Even though the much awaited Insolvency and Bankruptcy Code, 2016, came into force in May, India's rank in resolving insolvency has improved by just one place to 136th and the recovery rate of 26 cents to a dollar is lower than its South Asian peers (32.6 cents to a dollar). The time taken for the recovery/liquidation process (4.3 years) is also more than double of the other countries in the region, reflecting in low scores in the strength of insolvency (6/16), management of debtors' assets (3/6), creditor participation (1/4) and reorganisation proceedings (0/3) indices.
Still, not all looks grim. With the formalisation of the insolvency code and the implementation of the goods and services tax framework, alongside the prime minister's swift calls for scrutiny of this year's ranking, one can hope for better performance in the future.
One indelible fact that the rankings have revealed is that India still remains one of the toughest places to do business in the world. Ranked 130th out of 190 countries, there is still a lot of work to be done to appear among the top 50.

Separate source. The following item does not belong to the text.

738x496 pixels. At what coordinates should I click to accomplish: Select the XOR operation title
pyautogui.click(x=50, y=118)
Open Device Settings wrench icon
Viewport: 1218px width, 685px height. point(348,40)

Access to electricity aside, India's performance on most other parameters remains far from satisfactory. In starting a business, the country has slipped four places since last year, sitting at 155th position. The nation's procedural framework related to registration of companies and ineffective management under the respective shops and establishments laws have once again come under scrutiny. It takes 14 procedures and 26 days to register an enterprise in India.
In registering property, the country has dropped two places and is ranked 138th. Though the nation has performed better in terms of days taken to register property as compared to South Asia, the lack of a national database with records of disputes and the time taken in resolving disputes have led to a score of 2.5/8 in the land dispute resolution index. The evidence points to the fact that administrative issues with the Land Acquisition, Rehabilitation and Resettlement Act, 2013, still remain, plaguing corporates and individuals alike. In getting credit, India ranks 44th, underperforming by two spots since last year. The lack of an integrated collateral registry, which is expected to change with the implementation of the recent amendments to debt recovery laws, and preference of tax payouts over creditor repatriation in the liquidation process are factors leading to the slide.

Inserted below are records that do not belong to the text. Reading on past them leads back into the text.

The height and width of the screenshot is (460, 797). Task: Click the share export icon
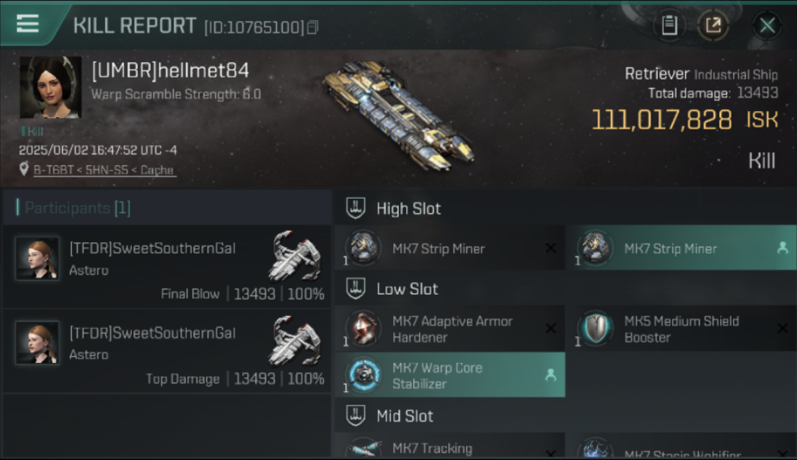tap(713, 26)
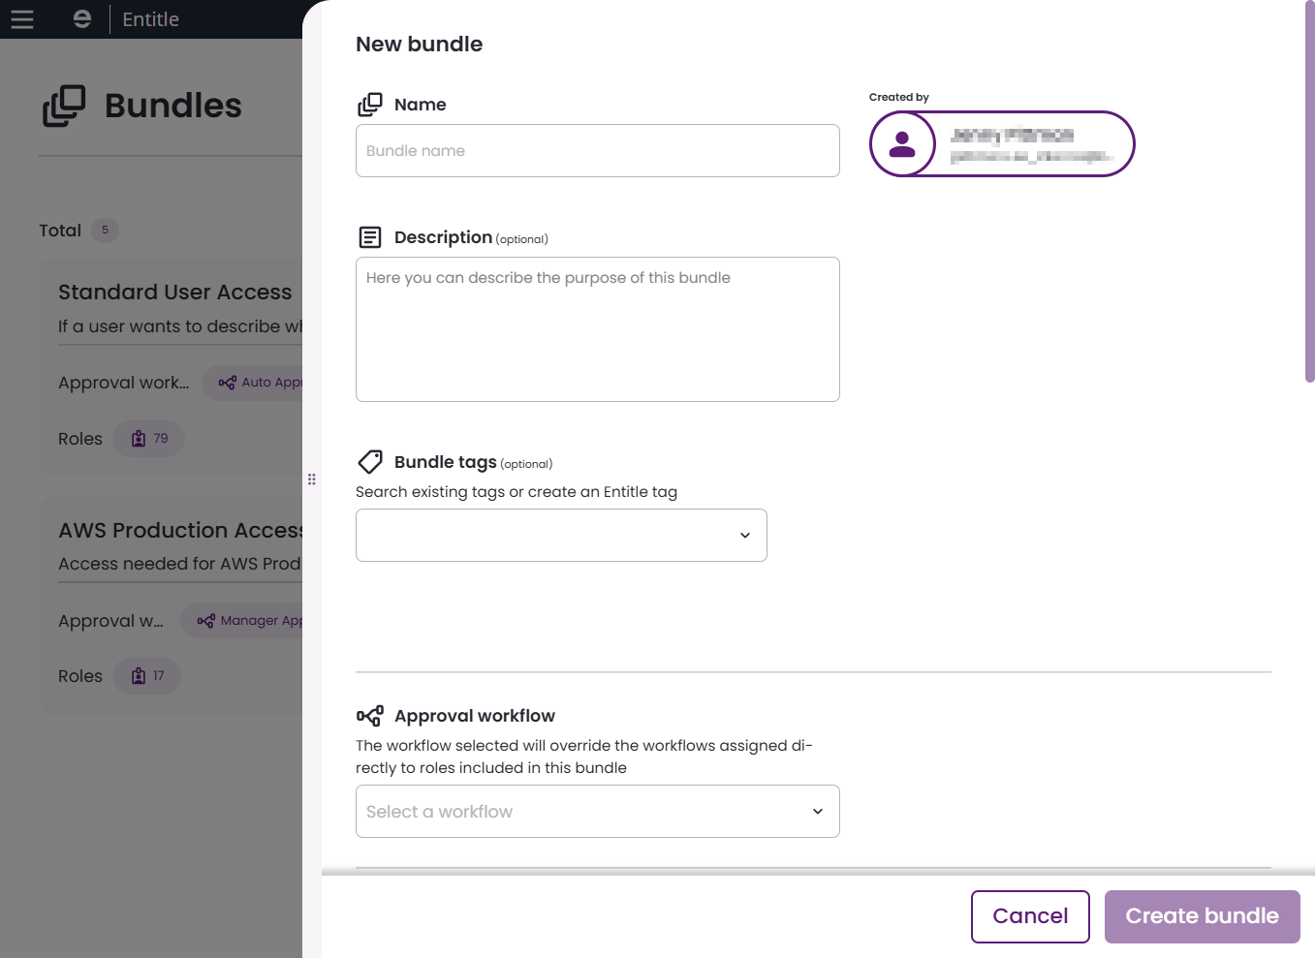Screen dimensions: 1315x958
Task: Click the Created by avatar icon
Action: click(x=902, y=143)
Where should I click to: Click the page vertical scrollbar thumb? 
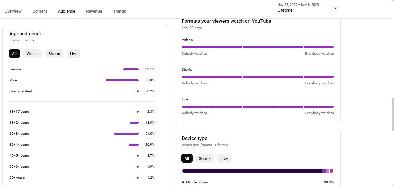[392, 114]
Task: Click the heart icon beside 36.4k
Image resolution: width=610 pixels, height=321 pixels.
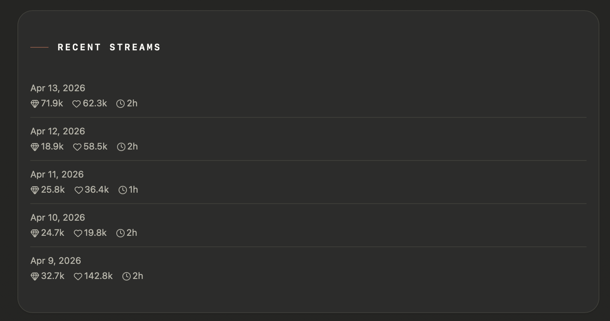Action: click(x=79, y=190)
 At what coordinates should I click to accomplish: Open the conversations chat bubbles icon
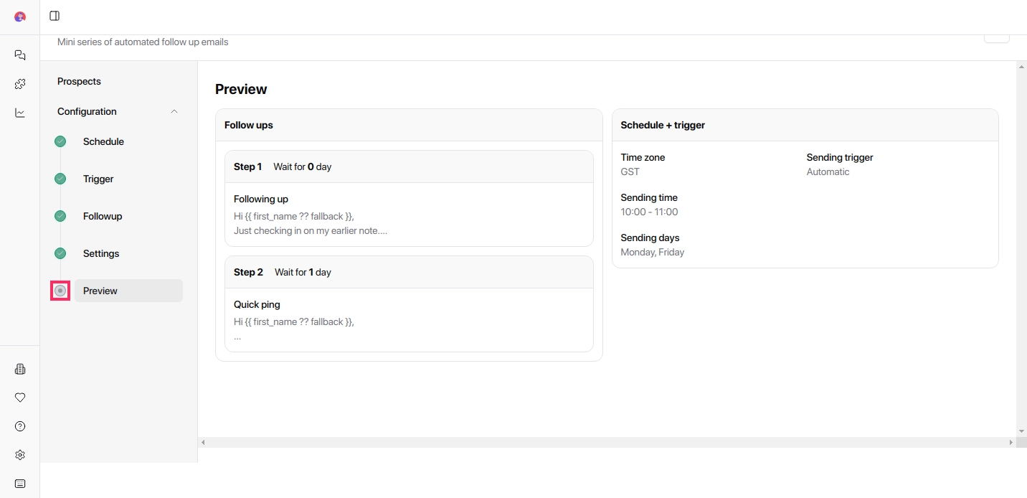coord(20,55)
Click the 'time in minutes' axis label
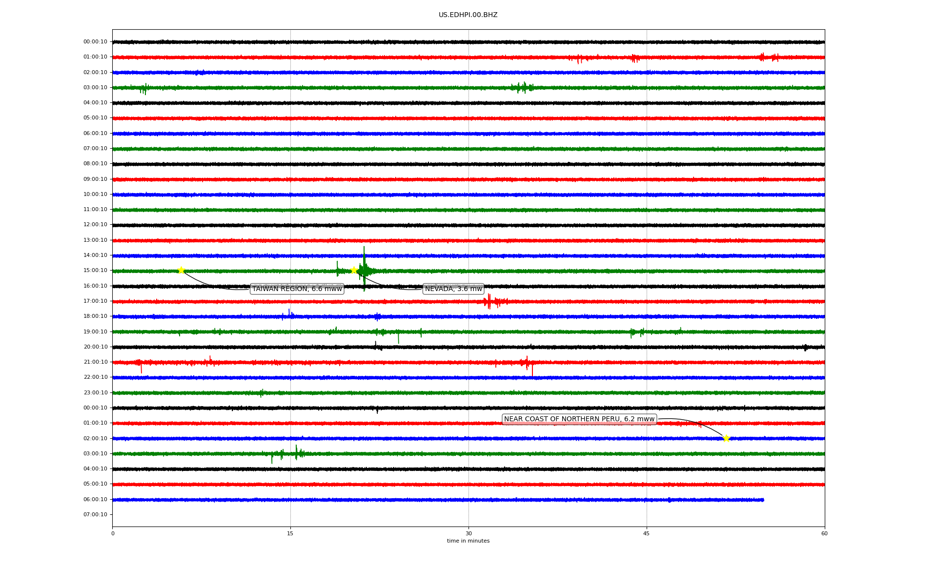Screen dimensions: 937x585 (468, 541)
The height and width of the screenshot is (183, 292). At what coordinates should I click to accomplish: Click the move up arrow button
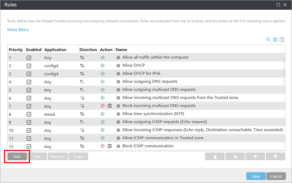(235, 157)
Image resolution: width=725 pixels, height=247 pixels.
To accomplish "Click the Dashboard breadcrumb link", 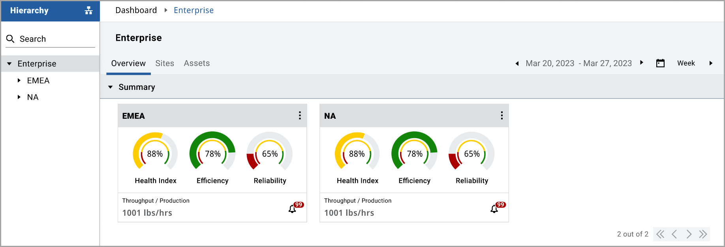I will (136, 10).
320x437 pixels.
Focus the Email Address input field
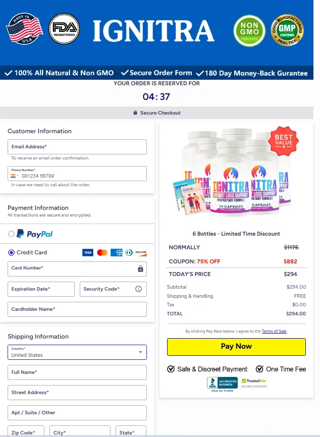tap(77, 147)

In protecting minority investors, India has slipped three places with continuing concerns over conflicts of minority interest regulations, corporate transparency, separation of powers and shareholder governance norms. Some of the changes to the company law seem to have aided India's performance, reflected in its 10/10 score in the shareholder rights index, while certain other advancements seemed to have been overlooked. The further implementation of the new regime is vital for the country to improve in this regard.
In enforcing contracts, India still ranks almost at the bottom of the pack at 172, though it has climbed six places since the previous year. According to the rankings, the average time taken to resolve disputes in the country is 1,420 days (3.9 years), as compared to 553 days (1.5 years) in OECD countries. The largest quotient of this figure is attributed to the time taken in the trial and judgment phase alone, caused by India's gargantuan problem of backlogs in the judicial structure.

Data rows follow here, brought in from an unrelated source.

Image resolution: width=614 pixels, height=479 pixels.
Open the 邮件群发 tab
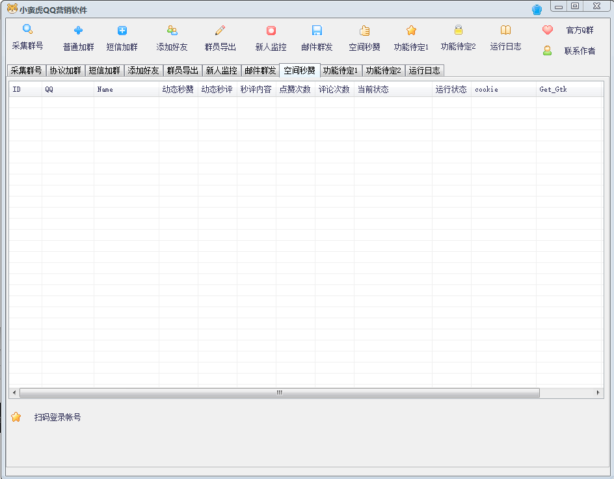coord(260,70)
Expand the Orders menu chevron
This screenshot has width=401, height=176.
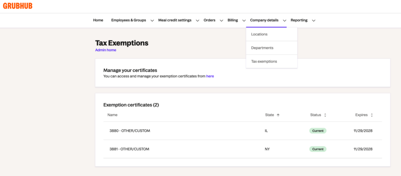(x=222, y=20)
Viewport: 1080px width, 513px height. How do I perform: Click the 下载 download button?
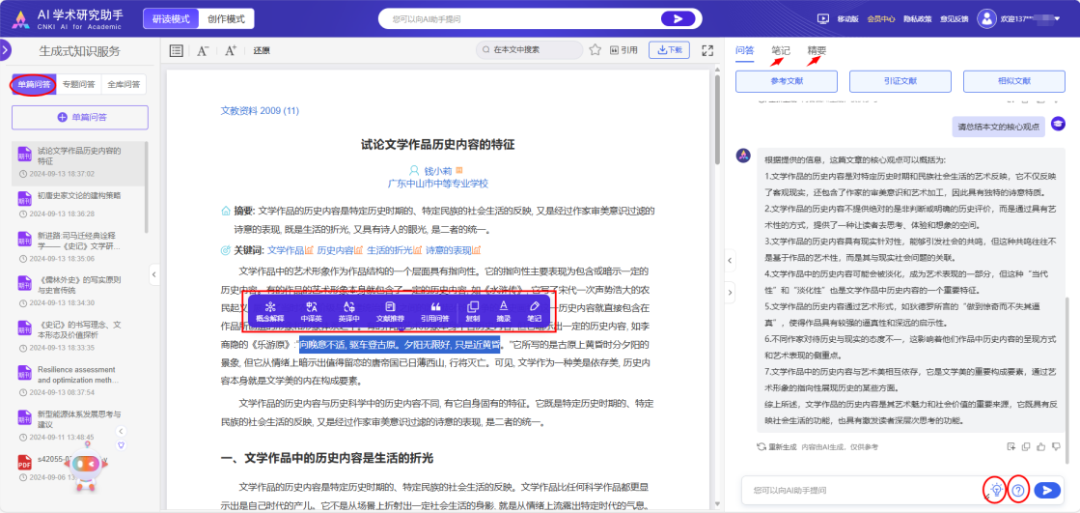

The case management and automation indices scores are 0.5/6 and 2/4, respectively, highlighting India's problems with adjournments in the court process and the lack of electronic case management tools. The advent of commercial courts and legislative efforts towards making court procedures more timely and efficient are yet to be reflected in reality.
Still, not all looks grim. With the formalisation of the insolvency code and the implementation of the goods and services tax framework, alongside the prime minister's swift calls for scrutiny of this year's ranking, one can hope for better performance in the future.